Westmont Magazine Learning How Children Learn
Lee Swanson ’69 wants to know why some children have difficulty learning. Is the instruction poor, does the school lack resources, or do students have disabilities?
“We make assumptions about good teaching, but there is no hard science behind them,” he says. “If the federal government is going to invest in making education better, we need hard evidence that identifies the best instructional process. We need answers about how children learn.”
A distinguished professor of educational psychology at UC Riverside, Lee conducts research on learning disabilities. He studies how children think, use their memory, solve problems, and develop intellect. He hopes to understand why learning disabilities occur so he can help all students learn better.
In addition to writing two textbooks, Lee has contributed more than 250 articles to scholarly publications.

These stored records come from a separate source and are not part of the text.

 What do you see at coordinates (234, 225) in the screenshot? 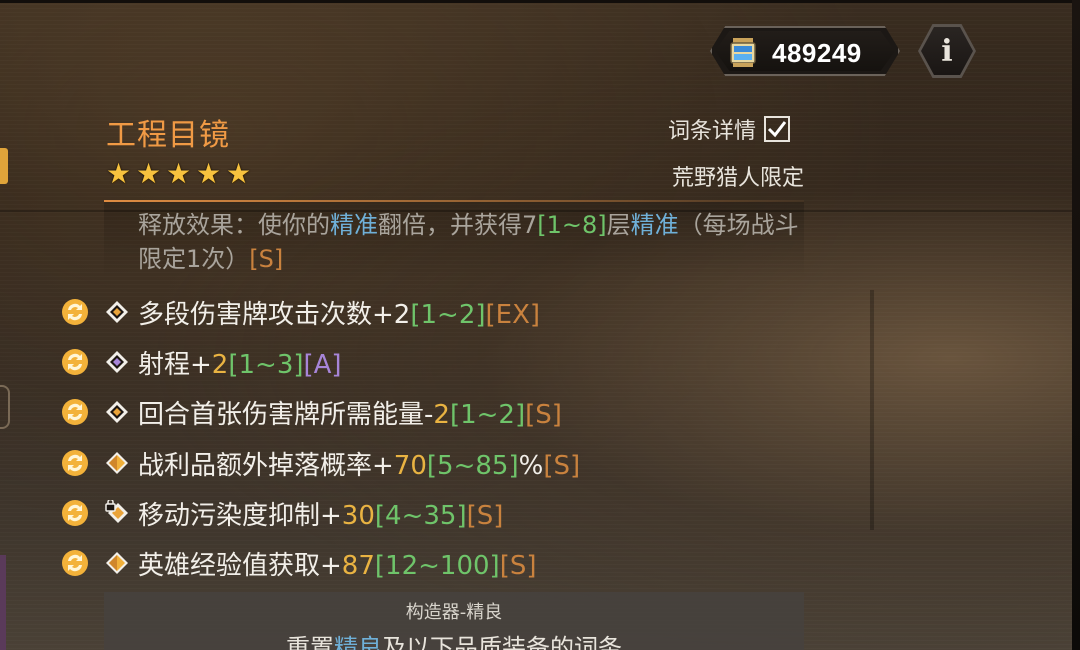
I see `effect-text: 释放效果：使你的` at bounding box center [234, 225].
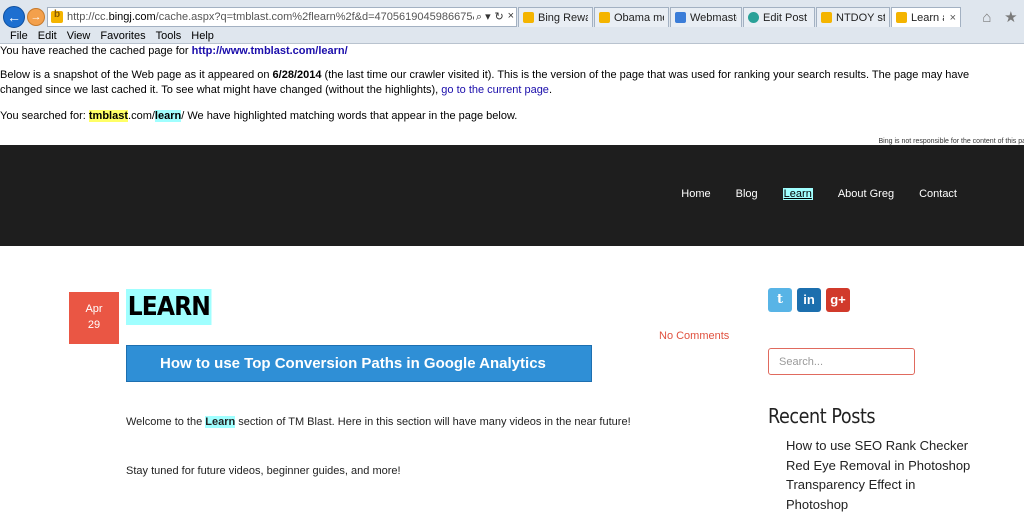 This screenshot has height=515, width=1024. What do you see at coordinates (838, 300) in the screenshot?
I see `google-plus-icon: g+` at bounding box center [838, 300].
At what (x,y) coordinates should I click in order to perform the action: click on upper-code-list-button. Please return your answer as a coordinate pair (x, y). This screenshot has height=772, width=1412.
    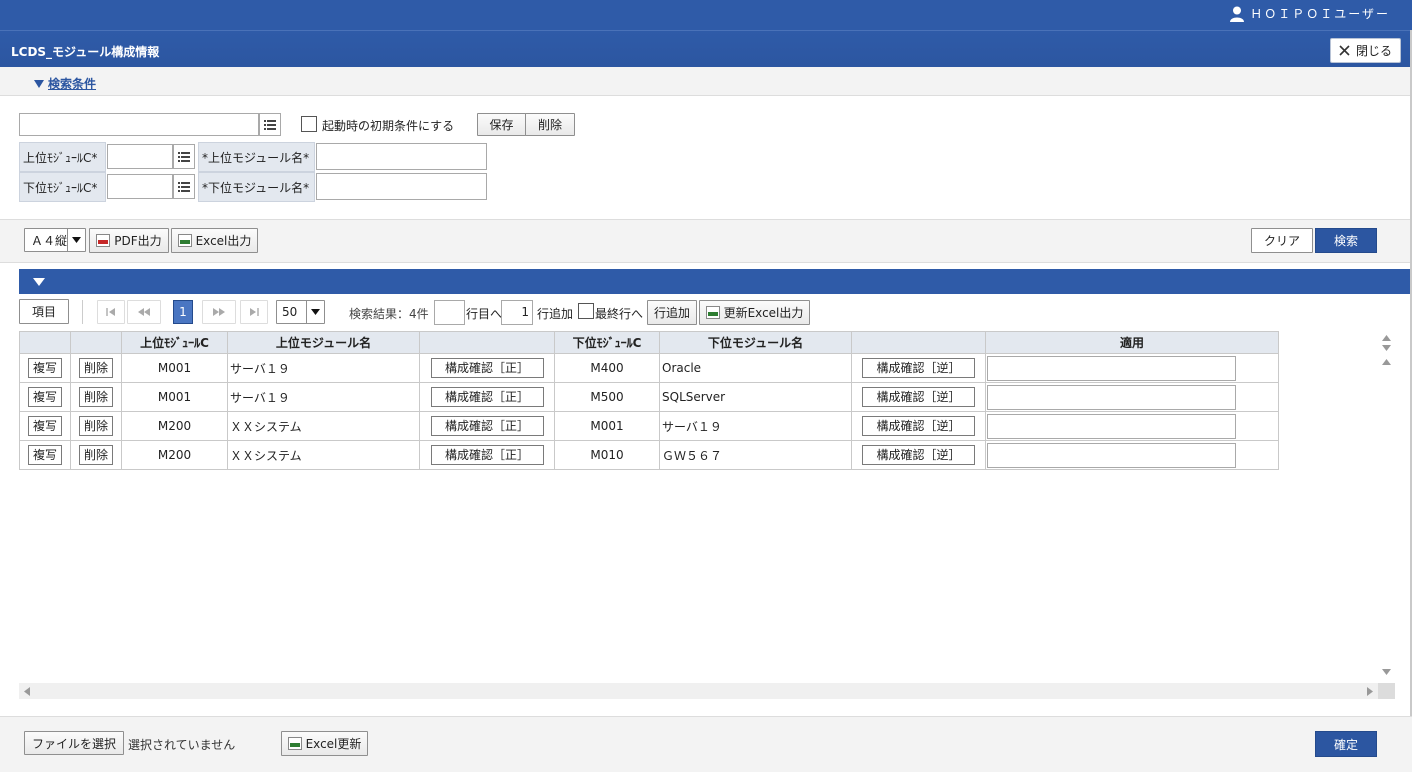
    Looking at the image, I should click on (184, 156).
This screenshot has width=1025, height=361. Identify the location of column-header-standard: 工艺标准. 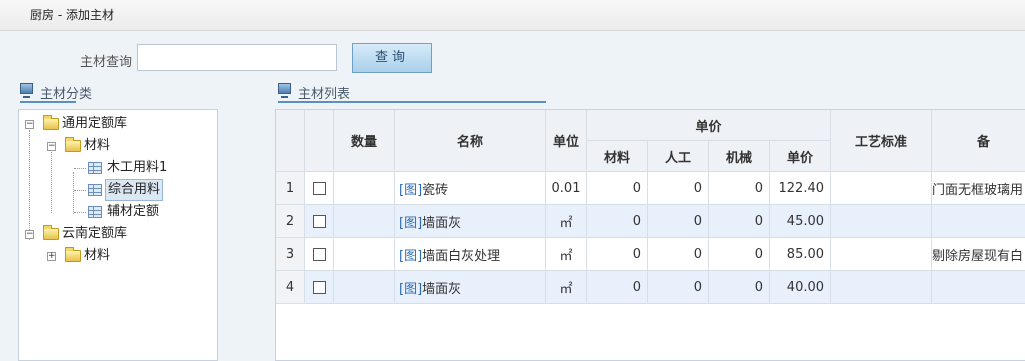
(882, 141).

He edited The Learning Disability Quarterly for 10 years and serves on the review board of 15 journals. In recognition of his significant scholarship, the American Educational Research Association named him the top researcher in special education for 2004.

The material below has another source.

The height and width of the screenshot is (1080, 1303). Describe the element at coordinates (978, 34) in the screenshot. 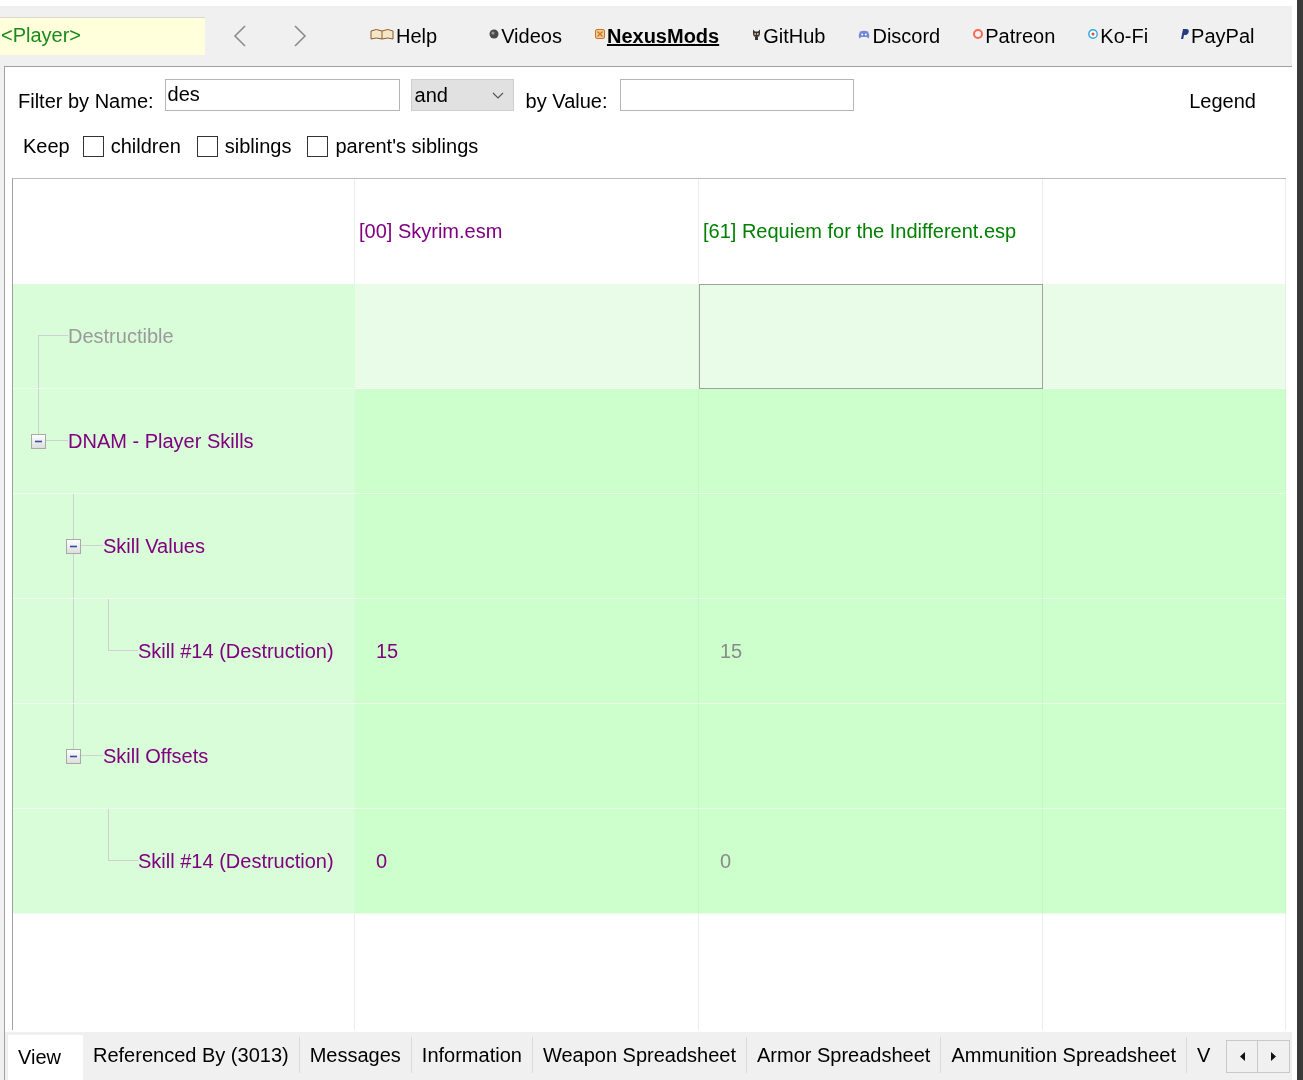

I see `ring-icon` at that location.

One of his studies on aging and memory caught the attention of the national media, and CBS News, The New York Times and National Public Radio did stories about his work. Columnist Ellen Goodman also wrote an article on the research.

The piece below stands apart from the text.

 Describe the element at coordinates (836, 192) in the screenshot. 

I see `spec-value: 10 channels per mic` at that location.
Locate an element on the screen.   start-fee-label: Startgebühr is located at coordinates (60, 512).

“Education has been a soft science,” Lee says. “Now there is a push to make it more theoretically driven and laboratory-based. Determining why children learn or don’t learn is a hard call. Dealing with the mind is never straightforward.”
With funding from the U.S. Department of Education, Lee compiled a list of literature on learning disabilities published in the last 40 years. His latest project studies the relationship between working memory, mathematics and problem solving in children.
A sociology major, Lee didn’t have a career in mind as a student. He ended up working with emotionally disturbed children and enjoyed it. After earning a master’s degree from CSU Los Angeles, he taught special education and worked as a school psychologist. Then he took a leave of absence to get a Ph.D. and never went back to the classroom. His training includes a doctorate in educational psychology from the University of New Mexico and postdoctoral work in cognitive psychology at UC Los Angeles. Before accepting the endowed chair at UC Riverside in 1991, he taught at the University of British Columbia and the University of Northern Colorado.
Lee’s wife, Cathy Cass Swanson ’69, shares his interest in education and just retired as a fifth-grade teacher. Nate, the youngest of their four children, is studying political science at Westmont and is looking at law school or business. His brother Randy is an attorney and brother Ryan is getting a Ph.D. in history at Georgetown University. Amy, the only daughter, is a surgical technician.
Recruited to run track, Lee set a Westmont record in the 440 that stood until the mid 1980s. He still runs daily and competes in marathons. But the biggest event in his college career was becoming a Christian. “Attending Westmont changed my life,” he says.
“The Lord has been good to me and has put me in places where my personality and skills best match,“ Lee says. “He has put me in a place where I can do some good.”